In another study, aberrant epithelial remodeling was found by histo- and immuno-histochemical evaluation to be associated with significant impairments of cilia architecture (untidy, overly dense, and lengthened) and reduced ciliary beating frequency (CBF) in chronically inflamed nasal mucosa of NPs. Further confirmation was performed in vitro with differentiated epithelial cells derived from hNESPCs in the same patients and healthy controls. The results from both in vivo and in vitro measurements are concordant and are associated with increased expression of ciliogenesis-associated markers (e.g., CP110, Foxj1, and TAp73) that confirm the cause of these pathological changes that is likely intrinsic (Fig. 1a) [41••]. These findings are of significant importance to our understanding of the clinical nature of NPs with persistent inflammation and their high recurrence even after maximal anti-inflammatory treatment and surgery. Hopefully, these results will aid in the discovery and development of more specific and directed treatments for NPs and for other inflammatory and hyperplastic airway diseases.
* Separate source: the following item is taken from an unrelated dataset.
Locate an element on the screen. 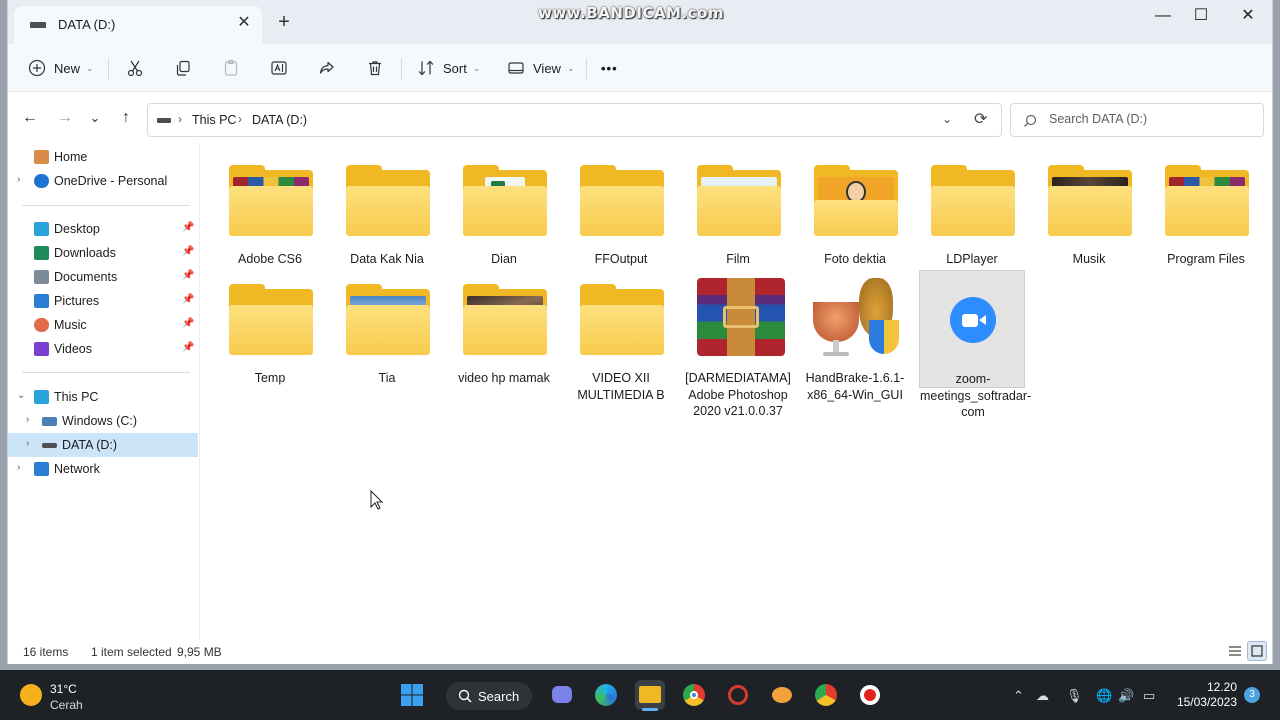 The image size is (1280, 720). item-name: Program Files is located at coordinates (1206, 259).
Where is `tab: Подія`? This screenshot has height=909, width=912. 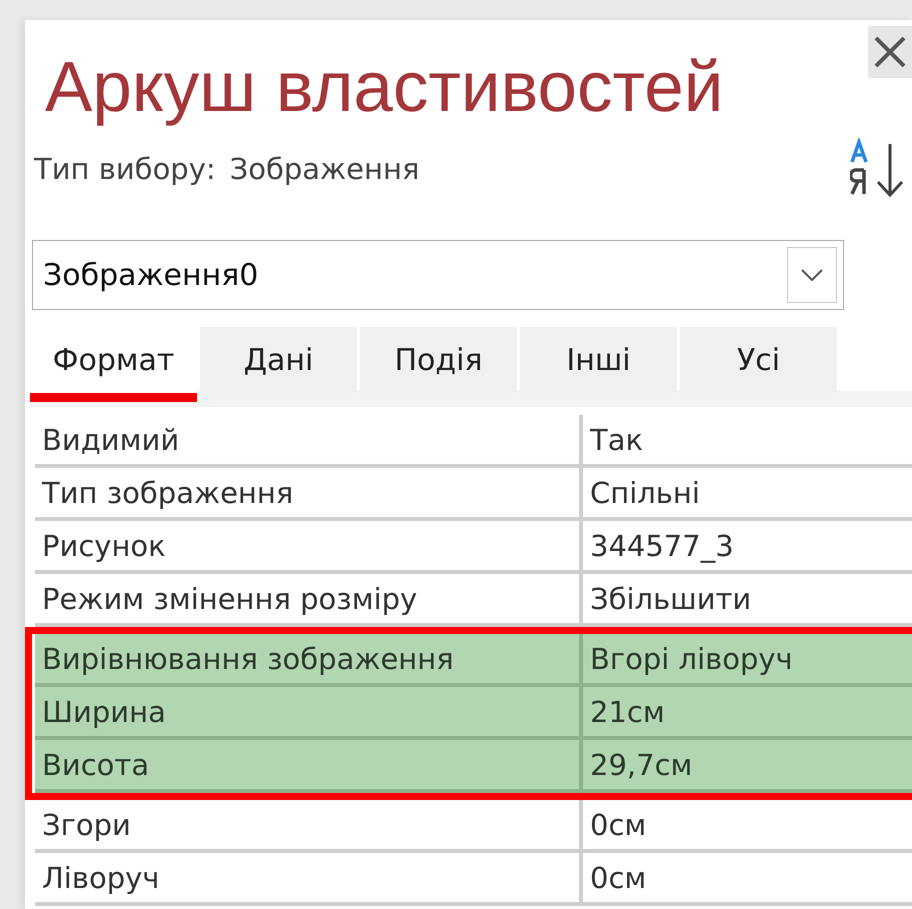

With the pandemic of SARS (in 2003) and H1N1 (in 2009), global concerns for viral airway infections has risen. In addition to continuous efforts in surveillance of naturally occurring viruses in humans, experimental studies elucidating susceptibilities to respiratory viruses and response to infection by human nasal epithelium, which is the primary target site for common cold and influenza viruses, are required. The nature and severity of viral infection observed is dependent on both the direct harmful effects of the virus itself and on the damage caused to host tissues as a consequence of the host immune response to the virus. Thus, hNESPCs and differentiated epithelial cells derived from hNESPCs in an ALI culture may offer possibilities in screening and quantitative assessment of the virulence of common viruses, and the host defense functions including viral fusion and uncoating, transport of viral ribonucleoprotein (RNP) complexes from the nucleus, replication, transcription and translation of the viral genome, export of viral RNP complexes from the nucleus, viral assembly and budding, and potential drug targets. This would provide us with a useful reference for public health risk assessment, interventions, disease control, and prognosis for viral upper respiratory infections. Figure 1b provides a schematic diagram of our current study protocol and some preliminary data elucidating viral infection in specific cell types at 24 h post viral infection. By using this model, we are able to confirm all reported and possible new specific markers (e.g., mediators, cytokines, chemokines, and receptors) from nasal epithelium at the different time points after viral infection (unpublished data) [2••, 4••, 25•, 26].

Conclusion

Nasal epithelium is a physical and immunological barrier as it is the first site of interaction between the host tissue and environmental risk factors. It is also known to play an important role in the innate and acquired immune response of the complex mechanisms which occur during development, homeostasis, and with common infectious and inflammatory nasal diseases. Following the recent advances in molecular and cell biology, nasal epithelial stem/progenitor cells research is now feasible with a significant implication for a better understanding of molecular mechanisms and pathways underlying both healthy and diseased nasal epithelium which will thus aid the preclinical development of novel therapies for common nasal diseases.